The government also plans to abolish the Office of Tax Simplification and set a mandate for HM Treasury and HMRC staff to focus on simplifying the tax code. The chancellor also put forward measures to remove EU-derived laws by 2023, and announced a repeal of the tax levied on freelancers and contractors (IR35 rules).
The government is to implement alcohol duty reform from 1 August 2023 and alcohol duty will be frozen from February 2023, and published its response to the Alcohol Duty Review consultation today.
Other business-related announcements included a new digital VAT-free shopping scheme that will enable non-UK visitors to obtain a VAT refund on goods bought on the high street and airports, and the creation of 40 investment zones with tax breaks for businesses, with the government working with areas including Tees Valley and the West Midlands.
National Insurance contribution rates (NICs) increased by 1.25 percentage points in April 2022 to fund health and social care. This increase is now being reversed from November 2022. The Health and Social Care Levy, which was due to come in from April 2023 to replace the 1.25 percentage points increase in NICs, has also been cancelled. This will save the average household £330 per year. Funding for the NHS and social care will be maintained at the same level, funded through general taxation, as if the levy or NICs increase was in place.
From today (23 September), people purchasing homes will benefit from the stamp duty land tax threshold doubling to £250,000, effective for all home purchases. For first-time buyers, the threshold to begin to pay stamp duty will increase to £425,000 (an increase of £125,000). The maximum property value on which first-time buyers’ relief rate can be claimed will also increase by £125,000, to £625,000.
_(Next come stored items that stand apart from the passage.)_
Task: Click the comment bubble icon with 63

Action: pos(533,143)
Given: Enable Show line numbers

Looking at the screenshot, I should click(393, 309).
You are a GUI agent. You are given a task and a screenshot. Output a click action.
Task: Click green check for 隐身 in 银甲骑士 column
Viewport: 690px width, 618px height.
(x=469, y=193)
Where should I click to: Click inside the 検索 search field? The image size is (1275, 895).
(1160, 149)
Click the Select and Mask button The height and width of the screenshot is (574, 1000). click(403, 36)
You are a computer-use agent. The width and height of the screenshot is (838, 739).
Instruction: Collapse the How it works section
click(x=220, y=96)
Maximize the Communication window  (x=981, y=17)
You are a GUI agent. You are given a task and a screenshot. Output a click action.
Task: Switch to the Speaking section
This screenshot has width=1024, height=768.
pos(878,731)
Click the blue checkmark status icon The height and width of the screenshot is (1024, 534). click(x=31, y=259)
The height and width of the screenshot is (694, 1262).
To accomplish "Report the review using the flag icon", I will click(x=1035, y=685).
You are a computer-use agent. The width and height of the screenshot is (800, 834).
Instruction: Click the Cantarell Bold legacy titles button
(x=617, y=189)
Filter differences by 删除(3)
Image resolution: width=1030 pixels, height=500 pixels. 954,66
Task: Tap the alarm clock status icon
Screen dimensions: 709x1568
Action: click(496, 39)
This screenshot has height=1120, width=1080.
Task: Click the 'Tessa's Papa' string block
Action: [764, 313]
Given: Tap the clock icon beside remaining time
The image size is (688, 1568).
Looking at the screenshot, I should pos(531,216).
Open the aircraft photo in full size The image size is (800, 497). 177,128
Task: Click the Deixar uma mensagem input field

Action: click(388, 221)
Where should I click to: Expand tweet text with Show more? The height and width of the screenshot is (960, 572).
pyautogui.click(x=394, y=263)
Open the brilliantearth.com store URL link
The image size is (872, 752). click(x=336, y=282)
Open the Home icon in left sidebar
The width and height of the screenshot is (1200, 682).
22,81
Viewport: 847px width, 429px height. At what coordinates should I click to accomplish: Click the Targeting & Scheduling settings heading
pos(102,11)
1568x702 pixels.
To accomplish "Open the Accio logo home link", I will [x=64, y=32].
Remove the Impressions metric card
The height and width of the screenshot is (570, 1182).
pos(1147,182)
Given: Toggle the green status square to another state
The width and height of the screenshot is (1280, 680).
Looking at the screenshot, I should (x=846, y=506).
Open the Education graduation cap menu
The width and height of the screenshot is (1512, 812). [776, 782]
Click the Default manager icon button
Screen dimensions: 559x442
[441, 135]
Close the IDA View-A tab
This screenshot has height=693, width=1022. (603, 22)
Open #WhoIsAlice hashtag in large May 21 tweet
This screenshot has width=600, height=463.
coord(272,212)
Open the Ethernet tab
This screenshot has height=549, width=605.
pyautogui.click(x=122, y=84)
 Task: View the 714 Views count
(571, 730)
The 45 per cent top rate of tax for the country’s highest earners (those earning £150,000 or higher per year) will also be scrapped, with all top earners paying 40 per cent tax.
The basic rate of income tax will be cut to 19 pence (a 1 pence decrease) from April 2023.
We did not expect to see large health announcements at today’s event, as the two important announcements on business energy support and the Health and Care Levy, were trailed in advance. While it is good news on both fronts, we remain concerned that the energy price cap for businesses is still too high given that prices have risen by up to 300 per cent in the previous two years.
Similarly, we didn’t expect the funding for health and care to be reduced. But, we’ve been clear in our analysis that the NHS will need at least another £4 billion to get us back to the funding levels pronounced at last year’s Spending Review. We will be working hard to influence the government, Treasury and the Chancellor on this ahead of the formal Autumn Budget later in the year.
Controversially, the Chancellor chose not to include projections and costings from the Office for Budget Responsibility, and the absence of this forecast makes it harder to assess the impact of today’s announcements on public finances.
And while the changes to personal taxation announced today are intended to reduce the cost-of-living burden, these will disproportionately benefit higher earners and may not have significant impact on the majority of NHS staff, or the patients they treat.